The arguments that Lui make highlight the difficulties in web architecture – form must follow function, combining the ease of navigation with aesthetic appearance.

(Word Count: 452)

Lui, Alan. “Information is Style”, in Laws of Cool: Knowledge Work and the Culture of Information, Chicago: University of Chicago Press, 2004, pp. 195-230.

Manovich, Lev. “What is New Media?” in The Language of New Media, Cambridge: MIT Press, 2001, pp. 19-48.


MAIN POST: week 11 blog main blog question

Week 11:
Medosch argues that: “piracy, despite being an entirely commercially motivated activity carried out in black or grey markets, fulfills culturally important functions” (Reader, page 318).

Discuss this argument whilst giving an example online.

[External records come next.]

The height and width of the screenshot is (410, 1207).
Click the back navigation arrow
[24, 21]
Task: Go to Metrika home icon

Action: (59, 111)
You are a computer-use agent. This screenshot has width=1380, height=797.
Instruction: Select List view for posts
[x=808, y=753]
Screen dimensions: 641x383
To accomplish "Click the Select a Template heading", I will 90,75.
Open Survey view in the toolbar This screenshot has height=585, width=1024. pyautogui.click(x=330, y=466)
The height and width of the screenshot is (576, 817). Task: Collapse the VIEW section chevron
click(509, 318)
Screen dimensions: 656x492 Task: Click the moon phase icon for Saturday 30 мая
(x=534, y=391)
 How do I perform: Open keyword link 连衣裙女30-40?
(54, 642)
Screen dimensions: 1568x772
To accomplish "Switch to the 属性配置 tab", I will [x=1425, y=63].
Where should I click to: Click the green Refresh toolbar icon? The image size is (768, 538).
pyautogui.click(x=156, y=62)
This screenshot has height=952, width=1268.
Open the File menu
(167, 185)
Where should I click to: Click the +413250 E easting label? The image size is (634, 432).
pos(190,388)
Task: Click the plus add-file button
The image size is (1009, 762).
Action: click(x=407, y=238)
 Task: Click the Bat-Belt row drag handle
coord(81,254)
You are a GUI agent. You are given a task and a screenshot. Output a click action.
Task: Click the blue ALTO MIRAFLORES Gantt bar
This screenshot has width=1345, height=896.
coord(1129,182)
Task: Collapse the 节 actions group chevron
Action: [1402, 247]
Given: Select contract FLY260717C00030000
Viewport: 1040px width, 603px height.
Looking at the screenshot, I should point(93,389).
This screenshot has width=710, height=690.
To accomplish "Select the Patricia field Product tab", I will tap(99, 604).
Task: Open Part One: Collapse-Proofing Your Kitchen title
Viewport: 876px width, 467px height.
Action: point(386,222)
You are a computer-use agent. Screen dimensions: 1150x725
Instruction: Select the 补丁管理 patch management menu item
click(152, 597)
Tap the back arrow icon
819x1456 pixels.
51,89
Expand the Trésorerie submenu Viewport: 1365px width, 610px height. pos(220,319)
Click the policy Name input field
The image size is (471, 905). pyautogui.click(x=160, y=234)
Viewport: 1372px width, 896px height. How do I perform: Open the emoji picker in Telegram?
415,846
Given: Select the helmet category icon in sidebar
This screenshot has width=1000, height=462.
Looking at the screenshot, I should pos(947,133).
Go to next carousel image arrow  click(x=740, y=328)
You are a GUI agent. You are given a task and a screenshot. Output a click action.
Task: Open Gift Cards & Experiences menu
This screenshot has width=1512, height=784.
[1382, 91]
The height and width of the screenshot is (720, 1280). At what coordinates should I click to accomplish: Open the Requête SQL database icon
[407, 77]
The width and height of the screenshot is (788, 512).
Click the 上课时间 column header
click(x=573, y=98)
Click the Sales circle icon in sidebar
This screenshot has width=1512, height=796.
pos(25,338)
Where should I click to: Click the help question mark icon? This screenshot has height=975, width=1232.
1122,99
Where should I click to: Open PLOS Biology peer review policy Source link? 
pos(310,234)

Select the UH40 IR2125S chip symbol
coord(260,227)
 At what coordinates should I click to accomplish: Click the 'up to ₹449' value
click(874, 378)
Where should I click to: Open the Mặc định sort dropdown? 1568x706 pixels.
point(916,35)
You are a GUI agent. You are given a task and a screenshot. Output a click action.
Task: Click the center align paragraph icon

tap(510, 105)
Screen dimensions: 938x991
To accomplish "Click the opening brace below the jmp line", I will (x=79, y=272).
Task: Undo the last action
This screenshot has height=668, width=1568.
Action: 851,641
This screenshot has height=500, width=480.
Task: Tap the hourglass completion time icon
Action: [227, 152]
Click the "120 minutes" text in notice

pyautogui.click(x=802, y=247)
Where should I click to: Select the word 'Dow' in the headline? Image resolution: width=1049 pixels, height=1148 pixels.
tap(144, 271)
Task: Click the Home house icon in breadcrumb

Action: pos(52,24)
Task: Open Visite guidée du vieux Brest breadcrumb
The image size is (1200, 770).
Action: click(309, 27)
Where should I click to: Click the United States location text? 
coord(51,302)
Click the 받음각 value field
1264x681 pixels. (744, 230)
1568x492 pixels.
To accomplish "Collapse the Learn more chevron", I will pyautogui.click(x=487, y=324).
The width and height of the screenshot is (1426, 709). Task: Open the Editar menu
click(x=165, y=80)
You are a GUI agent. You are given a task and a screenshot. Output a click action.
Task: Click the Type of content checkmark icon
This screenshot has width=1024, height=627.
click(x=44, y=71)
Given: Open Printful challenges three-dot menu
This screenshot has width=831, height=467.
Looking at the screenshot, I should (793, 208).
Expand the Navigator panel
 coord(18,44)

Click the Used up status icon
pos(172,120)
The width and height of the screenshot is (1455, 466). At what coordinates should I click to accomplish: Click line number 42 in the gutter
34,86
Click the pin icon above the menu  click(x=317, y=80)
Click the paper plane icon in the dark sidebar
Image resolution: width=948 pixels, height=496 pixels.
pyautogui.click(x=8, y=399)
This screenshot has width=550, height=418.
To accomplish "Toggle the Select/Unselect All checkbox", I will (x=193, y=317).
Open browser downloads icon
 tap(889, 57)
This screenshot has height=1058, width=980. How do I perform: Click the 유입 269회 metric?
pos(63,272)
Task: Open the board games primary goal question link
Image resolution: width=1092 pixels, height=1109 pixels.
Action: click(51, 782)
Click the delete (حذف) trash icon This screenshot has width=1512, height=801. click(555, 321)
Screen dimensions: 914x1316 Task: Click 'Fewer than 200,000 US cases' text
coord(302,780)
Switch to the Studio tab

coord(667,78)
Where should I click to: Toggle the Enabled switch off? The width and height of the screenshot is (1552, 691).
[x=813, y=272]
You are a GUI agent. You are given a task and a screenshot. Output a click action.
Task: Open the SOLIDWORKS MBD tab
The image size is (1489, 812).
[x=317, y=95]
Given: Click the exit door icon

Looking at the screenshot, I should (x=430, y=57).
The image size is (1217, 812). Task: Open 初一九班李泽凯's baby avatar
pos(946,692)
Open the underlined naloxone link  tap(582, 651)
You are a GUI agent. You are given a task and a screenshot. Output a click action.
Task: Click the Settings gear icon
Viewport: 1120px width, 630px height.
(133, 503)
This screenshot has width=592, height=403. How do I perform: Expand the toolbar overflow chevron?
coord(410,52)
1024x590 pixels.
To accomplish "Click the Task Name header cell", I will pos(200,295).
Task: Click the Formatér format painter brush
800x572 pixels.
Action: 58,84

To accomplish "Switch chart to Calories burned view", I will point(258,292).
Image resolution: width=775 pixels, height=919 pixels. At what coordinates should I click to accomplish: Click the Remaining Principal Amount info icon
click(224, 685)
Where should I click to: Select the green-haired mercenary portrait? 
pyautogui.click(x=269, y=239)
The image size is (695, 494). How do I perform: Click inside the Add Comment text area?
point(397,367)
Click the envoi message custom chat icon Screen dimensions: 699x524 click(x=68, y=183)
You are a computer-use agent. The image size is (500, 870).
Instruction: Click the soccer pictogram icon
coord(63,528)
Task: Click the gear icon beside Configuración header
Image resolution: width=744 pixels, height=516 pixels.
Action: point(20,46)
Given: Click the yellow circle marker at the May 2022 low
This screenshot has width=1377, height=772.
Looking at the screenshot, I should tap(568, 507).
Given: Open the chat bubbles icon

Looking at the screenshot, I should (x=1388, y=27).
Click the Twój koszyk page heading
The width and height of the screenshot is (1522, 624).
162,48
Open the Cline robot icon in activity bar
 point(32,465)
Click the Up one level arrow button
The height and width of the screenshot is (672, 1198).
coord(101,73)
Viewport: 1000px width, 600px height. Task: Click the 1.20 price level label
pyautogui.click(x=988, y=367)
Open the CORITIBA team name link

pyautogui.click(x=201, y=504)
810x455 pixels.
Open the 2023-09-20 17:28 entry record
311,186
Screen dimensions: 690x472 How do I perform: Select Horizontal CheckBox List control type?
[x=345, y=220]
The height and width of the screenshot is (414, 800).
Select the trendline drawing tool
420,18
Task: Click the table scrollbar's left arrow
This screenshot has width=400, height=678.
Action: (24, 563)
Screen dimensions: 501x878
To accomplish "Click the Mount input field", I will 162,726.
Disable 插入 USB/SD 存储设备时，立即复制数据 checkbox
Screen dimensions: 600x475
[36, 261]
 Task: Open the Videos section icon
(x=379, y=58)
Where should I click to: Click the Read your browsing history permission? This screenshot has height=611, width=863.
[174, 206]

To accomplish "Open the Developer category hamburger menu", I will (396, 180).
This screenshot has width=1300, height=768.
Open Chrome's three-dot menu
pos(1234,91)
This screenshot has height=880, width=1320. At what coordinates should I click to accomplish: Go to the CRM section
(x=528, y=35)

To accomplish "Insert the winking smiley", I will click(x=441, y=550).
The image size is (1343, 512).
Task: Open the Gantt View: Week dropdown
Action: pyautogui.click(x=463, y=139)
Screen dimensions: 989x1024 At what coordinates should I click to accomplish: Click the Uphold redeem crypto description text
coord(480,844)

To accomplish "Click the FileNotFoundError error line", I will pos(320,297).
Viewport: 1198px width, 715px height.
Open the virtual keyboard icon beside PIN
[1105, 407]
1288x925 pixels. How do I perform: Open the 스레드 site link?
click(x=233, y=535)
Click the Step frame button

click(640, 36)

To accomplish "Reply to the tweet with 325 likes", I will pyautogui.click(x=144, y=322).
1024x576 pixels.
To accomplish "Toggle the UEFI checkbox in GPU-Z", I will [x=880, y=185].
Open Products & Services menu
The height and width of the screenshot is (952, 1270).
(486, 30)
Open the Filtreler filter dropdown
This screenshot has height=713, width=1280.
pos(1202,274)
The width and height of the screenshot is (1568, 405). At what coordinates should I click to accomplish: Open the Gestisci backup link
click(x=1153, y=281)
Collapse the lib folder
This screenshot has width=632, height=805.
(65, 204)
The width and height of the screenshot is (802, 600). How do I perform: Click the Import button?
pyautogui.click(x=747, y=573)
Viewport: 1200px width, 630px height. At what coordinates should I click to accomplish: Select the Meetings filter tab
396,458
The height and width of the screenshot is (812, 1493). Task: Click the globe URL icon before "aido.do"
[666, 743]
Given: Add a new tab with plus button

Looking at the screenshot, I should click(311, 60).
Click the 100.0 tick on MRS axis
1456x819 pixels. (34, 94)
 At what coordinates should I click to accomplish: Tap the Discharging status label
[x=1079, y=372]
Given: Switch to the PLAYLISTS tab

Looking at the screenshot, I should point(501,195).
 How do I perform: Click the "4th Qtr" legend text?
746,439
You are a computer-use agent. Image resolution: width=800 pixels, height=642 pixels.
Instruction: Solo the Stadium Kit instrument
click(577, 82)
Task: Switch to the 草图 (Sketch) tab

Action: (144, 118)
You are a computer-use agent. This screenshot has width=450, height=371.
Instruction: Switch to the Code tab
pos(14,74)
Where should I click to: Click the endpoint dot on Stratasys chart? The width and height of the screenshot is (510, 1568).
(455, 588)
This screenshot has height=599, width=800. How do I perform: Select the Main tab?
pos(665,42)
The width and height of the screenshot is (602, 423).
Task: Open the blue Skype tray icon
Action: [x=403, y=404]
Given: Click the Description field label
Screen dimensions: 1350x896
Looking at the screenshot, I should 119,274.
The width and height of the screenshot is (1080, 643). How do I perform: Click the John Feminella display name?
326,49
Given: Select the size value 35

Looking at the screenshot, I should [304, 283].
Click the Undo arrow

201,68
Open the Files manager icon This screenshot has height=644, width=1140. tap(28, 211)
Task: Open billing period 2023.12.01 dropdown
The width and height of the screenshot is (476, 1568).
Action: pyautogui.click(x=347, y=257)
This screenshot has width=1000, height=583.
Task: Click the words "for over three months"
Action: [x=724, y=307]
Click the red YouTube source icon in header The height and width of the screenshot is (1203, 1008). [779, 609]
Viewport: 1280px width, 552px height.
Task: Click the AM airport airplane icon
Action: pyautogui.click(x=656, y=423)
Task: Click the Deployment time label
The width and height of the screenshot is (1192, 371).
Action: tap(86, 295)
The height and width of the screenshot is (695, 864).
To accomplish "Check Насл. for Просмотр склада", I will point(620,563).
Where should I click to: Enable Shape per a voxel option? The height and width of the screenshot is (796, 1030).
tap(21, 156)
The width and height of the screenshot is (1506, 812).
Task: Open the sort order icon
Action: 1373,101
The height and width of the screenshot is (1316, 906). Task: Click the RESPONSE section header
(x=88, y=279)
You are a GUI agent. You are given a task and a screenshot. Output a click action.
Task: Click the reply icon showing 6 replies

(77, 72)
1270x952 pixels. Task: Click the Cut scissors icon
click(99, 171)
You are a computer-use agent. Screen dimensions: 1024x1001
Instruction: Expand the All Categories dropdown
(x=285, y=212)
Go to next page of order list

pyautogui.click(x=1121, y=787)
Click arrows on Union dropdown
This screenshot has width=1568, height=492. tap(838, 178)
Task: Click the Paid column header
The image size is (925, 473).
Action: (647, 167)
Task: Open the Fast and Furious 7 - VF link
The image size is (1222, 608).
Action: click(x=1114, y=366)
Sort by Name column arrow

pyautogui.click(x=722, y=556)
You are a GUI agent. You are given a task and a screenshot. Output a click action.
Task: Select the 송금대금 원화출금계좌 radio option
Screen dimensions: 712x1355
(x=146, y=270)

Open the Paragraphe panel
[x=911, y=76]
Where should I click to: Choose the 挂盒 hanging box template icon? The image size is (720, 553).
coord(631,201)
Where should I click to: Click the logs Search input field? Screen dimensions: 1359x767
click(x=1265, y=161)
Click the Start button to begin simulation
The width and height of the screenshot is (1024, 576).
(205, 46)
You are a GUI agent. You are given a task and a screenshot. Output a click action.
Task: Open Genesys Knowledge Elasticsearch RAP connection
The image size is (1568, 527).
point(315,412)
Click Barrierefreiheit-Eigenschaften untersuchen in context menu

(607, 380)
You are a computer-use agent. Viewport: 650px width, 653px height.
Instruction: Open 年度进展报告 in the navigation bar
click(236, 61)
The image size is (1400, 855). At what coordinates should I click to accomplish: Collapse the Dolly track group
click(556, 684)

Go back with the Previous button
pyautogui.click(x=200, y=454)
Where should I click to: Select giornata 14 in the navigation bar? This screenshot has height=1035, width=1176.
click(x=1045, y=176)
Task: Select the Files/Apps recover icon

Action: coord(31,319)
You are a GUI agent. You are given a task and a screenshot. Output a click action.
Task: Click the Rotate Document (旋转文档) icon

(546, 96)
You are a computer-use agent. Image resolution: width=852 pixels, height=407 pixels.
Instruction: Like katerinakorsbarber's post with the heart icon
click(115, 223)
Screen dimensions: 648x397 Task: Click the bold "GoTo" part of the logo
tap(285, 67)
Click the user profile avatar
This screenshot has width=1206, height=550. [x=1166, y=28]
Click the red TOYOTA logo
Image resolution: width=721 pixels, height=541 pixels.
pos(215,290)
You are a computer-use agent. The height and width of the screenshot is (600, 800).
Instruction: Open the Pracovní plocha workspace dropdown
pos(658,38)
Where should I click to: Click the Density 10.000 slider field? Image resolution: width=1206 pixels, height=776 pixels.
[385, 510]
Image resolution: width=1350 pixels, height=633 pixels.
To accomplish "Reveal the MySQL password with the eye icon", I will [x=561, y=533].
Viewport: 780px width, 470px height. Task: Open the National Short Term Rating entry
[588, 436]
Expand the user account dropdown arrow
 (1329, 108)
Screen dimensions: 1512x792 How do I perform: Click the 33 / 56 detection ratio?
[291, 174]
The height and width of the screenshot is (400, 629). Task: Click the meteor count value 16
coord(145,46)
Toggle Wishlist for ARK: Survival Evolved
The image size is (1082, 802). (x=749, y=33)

In his paper, Paid in Full, Medosch (2008: 73-97) argues for a more nuanced standpoint that combines the seemingly extreme perspectives of both the copyleft and copyright movements. The above quote is interesting in that it acknowledges the inevitability of piracy and the sureness of its effects. The full cultural consequences of piracy are beyond the scope of this discussion to cover, but Medosch offers that piracy allows “access to cultural goods which otherwise would be completely unavailable to the vast majority of the people” (2008: 81).  This wider reaching access means that previous limitations such as financial status and geographical location are no longer as relevant. However, Medosch assumes that piracy is “an entirely commercially motivated activity” (2008: 81), whereas in most online cases such as peer-to-peer file sharing and bit torrent, acts of piracy are actually committed without gain or profit.  The dependence offline piracy has on commercial gain means that whilst it does offer a wider access to previously limited or inaccessible goods, it is subject to more restrictions than the relative freedom of online piracy.

bit torrent site!

Photo sourced from Flickr, by Emanuel Hallklint

Torrent sites such as The Pirate Bay offer a large variety of texts to be downloaded free of charge, provided that there are other users willing to ‘seed’ the file. The sheer abundance of information means that users now engage with cultural texts more freely. The financially disadvantaged are offered the same access as the privileged, and national borders no longer pose as a restriction. Someone who would have been previously hesitant to buy an album would have no problem downloading it for nothing and trying it out.

This accessibility undermines the previously established economic structures surrounding cultural goods. Medosch points out the Marxist distinction between use value and monetary value, and that “the link between cultural production and money is fractious” (2008: 86, 92). By taking money out of the equation, audiences, artists and producers are forced to reconsider the actual worth of cultural goods, and the framework of relationships that connect each party. Various artists react to the impact of piracy in their own ways, demonstrating the manner in which they have evaluated the meaning of their work and its connection with its audience.

midnight sun
Screen Capture of statement regarding Midnight Sun

Exemplary of this is how Stephenie Meyer, author of the Twilight series, decided to abandon the book Midnight Sun when its unfinished manuscript was leaked online. The statement Meyer released on her website states how her decision was made based on how this breach of copyright affected her position as an artist, and how betrayed she felt by her fans. In stark contrast, when the debut solo album of singer-songwriter Amanda Palmer was leaked, she decided to use the early disclosure of the album to the purposes of publicity. Now that the songs were available already, she took the opportunity to create a music video for each track to promote the album, relying on fan loyalty for revenue. This shows how piracy and leaks are becoming inevitable, and that it is becoming an important part of cultural production.